Locate each line in the records below that contains the string "marker", and copy every such line.

# Start of Material provided

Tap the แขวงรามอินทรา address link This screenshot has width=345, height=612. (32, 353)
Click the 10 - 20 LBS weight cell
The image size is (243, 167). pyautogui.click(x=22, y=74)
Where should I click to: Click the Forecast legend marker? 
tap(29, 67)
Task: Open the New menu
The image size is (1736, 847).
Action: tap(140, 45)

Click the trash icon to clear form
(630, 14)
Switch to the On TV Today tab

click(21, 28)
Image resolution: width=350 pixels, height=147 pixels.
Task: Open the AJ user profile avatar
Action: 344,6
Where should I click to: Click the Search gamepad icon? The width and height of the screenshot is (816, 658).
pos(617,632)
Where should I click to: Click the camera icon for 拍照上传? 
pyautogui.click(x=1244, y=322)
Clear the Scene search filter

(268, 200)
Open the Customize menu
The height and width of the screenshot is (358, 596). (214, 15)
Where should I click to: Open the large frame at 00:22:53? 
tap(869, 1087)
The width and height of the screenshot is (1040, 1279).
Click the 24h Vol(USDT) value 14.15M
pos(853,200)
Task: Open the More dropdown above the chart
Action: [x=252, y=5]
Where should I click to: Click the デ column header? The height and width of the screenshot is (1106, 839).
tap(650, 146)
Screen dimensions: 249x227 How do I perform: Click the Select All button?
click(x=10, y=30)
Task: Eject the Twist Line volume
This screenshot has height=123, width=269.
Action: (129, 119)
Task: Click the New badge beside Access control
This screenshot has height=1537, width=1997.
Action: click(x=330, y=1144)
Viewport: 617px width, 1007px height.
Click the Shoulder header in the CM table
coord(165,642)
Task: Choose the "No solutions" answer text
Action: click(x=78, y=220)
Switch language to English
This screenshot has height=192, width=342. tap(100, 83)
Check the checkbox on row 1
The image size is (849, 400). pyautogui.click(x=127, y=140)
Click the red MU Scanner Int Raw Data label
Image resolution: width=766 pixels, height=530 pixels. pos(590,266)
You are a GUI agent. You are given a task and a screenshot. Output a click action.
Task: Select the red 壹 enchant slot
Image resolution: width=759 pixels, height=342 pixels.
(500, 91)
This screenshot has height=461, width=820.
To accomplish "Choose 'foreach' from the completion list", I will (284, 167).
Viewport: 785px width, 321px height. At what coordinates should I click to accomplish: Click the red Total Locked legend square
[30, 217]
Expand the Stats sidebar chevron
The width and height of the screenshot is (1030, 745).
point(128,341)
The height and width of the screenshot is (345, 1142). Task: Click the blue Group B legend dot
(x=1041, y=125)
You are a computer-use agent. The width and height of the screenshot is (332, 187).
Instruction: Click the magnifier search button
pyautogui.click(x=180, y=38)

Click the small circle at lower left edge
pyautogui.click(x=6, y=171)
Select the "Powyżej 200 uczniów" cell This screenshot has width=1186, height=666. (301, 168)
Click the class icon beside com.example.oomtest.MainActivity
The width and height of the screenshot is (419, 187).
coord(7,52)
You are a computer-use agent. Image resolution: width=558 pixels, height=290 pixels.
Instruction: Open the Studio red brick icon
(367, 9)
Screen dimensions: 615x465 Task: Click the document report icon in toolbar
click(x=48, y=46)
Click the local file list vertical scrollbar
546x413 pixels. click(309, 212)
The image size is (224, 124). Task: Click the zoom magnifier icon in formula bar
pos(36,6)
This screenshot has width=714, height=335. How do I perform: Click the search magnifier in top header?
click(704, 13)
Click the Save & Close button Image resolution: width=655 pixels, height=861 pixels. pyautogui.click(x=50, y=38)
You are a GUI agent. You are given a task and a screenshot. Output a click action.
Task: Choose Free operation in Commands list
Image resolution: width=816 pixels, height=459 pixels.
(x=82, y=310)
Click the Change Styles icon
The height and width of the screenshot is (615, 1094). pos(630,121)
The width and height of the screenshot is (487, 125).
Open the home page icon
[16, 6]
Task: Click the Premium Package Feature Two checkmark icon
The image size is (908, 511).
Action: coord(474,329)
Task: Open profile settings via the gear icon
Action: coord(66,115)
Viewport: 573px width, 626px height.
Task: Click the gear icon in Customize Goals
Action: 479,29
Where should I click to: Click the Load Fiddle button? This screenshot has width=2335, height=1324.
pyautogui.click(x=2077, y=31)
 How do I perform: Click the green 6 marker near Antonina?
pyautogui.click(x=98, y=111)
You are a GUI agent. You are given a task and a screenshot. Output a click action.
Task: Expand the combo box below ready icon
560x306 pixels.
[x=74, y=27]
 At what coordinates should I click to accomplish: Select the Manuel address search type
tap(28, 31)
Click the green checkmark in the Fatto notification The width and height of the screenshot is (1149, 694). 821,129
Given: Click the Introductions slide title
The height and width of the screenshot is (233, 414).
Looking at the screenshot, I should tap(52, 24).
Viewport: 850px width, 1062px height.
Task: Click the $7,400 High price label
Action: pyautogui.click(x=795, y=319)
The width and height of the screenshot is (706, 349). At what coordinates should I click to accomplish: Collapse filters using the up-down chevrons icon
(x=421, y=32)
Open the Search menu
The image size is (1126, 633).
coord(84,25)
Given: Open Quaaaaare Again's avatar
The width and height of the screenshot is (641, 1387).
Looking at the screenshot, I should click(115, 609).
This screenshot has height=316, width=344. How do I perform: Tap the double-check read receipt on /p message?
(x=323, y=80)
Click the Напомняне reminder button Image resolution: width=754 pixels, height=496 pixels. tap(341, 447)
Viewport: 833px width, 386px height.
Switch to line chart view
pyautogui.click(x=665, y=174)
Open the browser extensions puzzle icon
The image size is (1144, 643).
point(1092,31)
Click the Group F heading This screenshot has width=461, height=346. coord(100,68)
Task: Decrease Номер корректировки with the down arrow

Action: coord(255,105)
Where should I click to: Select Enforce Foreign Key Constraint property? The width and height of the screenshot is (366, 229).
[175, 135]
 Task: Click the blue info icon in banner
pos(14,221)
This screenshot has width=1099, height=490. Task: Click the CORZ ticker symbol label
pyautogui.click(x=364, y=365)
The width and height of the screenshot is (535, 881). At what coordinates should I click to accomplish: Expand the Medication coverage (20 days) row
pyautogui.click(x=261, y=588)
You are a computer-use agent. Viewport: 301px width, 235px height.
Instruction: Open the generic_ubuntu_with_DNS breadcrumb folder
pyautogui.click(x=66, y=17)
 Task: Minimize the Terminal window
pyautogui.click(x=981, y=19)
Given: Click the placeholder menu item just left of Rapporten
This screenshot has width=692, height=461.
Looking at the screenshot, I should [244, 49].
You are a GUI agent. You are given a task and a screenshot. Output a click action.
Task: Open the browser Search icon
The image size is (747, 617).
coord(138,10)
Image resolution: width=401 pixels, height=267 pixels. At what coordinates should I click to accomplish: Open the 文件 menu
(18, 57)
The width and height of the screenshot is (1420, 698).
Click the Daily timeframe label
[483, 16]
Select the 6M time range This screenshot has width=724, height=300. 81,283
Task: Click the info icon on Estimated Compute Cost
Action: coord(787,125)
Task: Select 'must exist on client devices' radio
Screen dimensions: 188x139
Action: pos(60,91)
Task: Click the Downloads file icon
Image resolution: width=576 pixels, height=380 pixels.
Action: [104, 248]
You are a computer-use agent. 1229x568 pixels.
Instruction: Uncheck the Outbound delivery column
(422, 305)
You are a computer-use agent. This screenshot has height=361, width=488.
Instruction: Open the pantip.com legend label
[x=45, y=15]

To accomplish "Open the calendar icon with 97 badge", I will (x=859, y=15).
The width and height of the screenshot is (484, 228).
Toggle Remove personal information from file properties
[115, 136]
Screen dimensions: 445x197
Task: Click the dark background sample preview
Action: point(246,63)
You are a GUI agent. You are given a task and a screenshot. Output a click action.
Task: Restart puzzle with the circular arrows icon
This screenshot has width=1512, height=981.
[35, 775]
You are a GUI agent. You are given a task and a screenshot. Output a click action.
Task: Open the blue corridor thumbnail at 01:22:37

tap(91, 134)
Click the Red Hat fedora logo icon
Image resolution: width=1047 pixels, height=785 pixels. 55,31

# End of Material provided

Exercise answer
Where should I click to: Click the Forecast legend marker? 
 How do I perform: Click the green 6 marker near Antonina?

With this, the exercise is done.